AIM OF THE EXERCISE: Edit the material below by replacing "destination pin" with "destination marker" and leave everything else unchanged.

Dataset excerpt:
========================
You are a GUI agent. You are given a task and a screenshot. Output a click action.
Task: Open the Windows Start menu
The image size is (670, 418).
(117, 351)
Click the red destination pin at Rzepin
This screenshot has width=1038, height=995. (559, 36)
========================
SOLUTION TO THIS PROBLEM:
You are a GUI agent. You are given a task and a screenshot. Output a click action.
Task: Open the Windows Start menu
The image size is (670, 418).
(117, 351)
Click the red destination marker at Rzepin
This screenshot has width=1038, height=995. (559, 36)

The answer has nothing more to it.